Look through the material below. Copy every line with the string "section" in it.

RECORDS TO USE Block Start

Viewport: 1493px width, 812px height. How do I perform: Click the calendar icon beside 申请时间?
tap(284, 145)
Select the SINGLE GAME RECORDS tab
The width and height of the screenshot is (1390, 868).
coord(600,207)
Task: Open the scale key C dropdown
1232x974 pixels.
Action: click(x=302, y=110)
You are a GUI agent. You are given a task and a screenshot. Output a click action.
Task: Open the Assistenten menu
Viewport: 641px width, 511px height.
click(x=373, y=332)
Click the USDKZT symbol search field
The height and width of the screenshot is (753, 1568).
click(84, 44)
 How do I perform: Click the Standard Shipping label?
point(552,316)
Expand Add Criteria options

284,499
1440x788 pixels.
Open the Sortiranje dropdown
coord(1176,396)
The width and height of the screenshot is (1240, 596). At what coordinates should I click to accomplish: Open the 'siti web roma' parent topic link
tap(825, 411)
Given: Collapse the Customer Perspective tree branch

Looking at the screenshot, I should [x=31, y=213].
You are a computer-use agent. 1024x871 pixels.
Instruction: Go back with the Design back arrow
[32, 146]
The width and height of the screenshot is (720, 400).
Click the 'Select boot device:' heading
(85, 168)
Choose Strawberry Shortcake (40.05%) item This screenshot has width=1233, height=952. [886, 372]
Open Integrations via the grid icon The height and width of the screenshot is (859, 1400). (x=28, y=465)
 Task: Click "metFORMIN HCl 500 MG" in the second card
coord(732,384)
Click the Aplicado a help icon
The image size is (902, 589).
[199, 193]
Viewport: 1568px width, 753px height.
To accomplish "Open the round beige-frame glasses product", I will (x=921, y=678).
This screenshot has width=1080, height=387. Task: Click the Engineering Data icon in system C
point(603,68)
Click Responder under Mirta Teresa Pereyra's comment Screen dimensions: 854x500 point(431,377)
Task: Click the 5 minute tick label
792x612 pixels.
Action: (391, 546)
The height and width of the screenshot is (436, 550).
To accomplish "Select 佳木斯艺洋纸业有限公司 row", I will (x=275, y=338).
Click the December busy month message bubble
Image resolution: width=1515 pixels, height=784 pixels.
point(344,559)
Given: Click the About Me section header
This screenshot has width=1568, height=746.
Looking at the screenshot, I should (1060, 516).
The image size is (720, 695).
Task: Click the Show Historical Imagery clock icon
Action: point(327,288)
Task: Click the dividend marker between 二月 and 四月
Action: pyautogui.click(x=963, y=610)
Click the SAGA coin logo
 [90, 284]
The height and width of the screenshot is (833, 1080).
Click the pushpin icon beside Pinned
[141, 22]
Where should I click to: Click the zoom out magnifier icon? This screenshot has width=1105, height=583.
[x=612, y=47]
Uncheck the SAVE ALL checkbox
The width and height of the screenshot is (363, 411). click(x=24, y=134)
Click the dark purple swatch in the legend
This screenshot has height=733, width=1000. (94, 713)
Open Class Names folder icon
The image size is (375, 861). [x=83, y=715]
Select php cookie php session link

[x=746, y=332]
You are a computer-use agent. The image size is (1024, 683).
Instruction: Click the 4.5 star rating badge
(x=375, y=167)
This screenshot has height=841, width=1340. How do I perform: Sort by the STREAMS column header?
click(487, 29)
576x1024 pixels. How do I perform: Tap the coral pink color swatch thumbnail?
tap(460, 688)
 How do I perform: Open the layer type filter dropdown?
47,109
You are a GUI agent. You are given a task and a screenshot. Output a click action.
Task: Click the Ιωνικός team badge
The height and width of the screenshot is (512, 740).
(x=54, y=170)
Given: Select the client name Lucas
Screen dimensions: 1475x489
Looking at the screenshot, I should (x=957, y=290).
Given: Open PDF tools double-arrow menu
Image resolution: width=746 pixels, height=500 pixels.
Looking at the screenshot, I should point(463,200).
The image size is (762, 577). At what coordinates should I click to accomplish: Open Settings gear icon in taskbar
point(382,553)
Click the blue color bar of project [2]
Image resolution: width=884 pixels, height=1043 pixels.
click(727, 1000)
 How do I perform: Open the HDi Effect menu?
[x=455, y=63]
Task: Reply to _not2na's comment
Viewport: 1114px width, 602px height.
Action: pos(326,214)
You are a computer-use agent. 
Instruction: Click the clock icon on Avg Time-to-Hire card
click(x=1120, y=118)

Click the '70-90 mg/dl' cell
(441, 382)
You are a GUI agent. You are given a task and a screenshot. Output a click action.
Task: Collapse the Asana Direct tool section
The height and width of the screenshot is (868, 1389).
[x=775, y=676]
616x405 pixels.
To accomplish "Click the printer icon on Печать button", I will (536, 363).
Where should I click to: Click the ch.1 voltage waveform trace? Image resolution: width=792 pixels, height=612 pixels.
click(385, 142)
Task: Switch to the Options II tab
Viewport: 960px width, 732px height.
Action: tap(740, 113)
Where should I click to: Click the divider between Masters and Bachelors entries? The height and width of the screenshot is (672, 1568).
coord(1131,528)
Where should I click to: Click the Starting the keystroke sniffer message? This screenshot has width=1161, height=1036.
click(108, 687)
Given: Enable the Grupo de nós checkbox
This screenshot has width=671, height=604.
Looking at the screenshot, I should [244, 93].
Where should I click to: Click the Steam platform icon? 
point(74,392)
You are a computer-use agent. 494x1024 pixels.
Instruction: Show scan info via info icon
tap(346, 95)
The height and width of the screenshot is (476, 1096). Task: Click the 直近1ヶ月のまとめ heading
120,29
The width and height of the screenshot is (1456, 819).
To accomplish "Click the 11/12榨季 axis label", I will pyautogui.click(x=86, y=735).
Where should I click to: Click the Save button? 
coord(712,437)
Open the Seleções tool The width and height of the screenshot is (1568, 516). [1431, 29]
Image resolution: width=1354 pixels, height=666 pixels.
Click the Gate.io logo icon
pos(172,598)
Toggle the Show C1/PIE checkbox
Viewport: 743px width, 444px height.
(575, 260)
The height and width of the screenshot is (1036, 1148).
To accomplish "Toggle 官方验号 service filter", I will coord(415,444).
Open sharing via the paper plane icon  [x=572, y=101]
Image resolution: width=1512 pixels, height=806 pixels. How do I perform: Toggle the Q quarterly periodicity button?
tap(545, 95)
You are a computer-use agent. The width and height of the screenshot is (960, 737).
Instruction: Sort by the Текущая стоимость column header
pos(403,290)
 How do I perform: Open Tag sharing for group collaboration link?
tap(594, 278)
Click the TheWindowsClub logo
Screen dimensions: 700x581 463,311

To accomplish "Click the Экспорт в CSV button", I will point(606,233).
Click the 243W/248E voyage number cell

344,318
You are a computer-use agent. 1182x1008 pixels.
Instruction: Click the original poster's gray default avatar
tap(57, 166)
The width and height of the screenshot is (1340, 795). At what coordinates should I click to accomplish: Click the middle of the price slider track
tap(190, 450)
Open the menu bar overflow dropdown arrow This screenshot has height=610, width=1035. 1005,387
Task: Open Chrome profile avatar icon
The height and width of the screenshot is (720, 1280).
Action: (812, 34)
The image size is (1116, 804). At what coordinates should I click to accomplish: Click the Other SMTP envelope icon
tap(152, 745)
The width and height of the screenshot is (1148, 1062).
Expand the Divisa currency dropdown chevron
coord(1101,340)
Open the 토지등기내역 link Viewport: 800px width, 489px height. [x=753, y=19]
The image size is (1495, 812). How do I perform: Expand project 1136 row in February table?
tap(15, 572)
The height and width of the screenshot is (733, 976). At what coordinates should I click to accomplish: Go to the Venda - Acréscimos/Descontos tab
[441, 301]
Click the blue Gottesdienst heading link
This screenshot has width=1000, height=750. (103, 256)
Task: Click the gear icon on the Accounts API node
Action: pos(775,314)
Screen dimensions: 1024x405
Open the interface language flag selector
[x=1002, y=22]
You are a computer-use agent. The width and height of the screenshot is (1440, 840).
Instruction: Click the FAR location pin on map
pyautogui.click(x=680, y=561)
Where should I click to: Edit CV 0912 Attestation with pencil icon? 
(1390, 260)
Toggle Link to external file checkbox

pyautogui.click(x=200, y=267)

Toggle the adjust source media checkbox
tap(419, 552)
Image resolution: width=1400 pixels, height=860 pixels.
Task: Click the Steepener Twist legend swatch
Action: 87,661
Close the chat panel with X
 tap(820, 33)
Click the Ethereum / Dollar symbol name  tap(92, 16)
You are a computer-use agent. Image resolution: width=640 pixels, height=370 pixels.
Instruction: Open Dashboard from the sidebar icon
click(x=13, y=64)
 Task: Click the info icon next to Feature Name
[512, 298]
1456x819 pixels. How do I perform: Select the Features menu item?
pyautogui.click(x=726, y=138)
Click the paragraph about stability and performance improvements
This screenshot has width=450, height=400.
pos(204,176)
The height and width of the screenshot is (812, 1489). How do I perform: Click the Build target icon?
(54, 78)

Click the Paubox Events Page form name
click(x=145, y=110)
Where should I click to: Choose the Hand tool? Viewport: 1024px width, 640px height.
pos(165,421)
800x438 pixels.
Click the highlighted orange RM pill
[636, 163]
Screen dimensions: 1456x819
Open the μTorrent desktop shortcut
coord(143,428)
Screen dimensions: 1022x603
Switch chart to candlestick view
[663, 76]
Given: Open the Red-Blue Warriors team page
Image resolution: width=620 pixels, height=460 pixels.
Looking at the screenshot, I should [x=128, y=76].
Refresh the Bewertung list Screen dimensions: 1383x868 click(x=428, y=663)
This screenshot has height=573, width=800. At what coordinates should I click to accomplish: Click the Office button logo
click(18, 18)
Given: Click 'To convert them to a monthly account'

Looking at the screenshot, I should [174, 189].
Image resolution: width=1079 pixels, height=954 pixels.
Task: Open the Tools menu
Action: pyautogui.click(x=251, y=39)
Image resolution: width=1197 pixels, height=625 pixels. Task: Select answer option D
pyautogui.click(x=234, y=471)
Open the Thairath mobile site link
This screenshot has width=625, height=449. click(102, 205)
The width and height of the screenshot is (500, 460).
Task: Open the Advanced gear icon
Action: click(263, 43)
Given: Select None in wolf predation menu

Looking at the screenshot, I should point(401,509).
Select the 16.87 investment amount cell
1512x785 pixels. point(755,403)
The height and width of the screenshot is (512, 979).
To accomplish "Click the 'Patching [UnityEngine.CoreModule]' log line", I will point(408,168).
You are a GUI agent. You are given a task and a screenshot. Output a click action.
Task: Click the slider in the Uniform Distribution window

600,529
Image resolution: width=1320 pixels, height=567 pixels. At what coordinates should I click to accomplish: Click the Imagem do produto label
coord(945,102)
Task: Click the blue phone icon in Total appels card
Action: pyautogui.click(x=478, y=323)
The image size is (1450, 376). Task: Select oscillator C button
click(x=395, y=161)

RECORDS TO USE Block End

__ANSWER TO THE PROBLEM__.
Given: Click the About Me section header
Task: Collapse the Asana Direct tool section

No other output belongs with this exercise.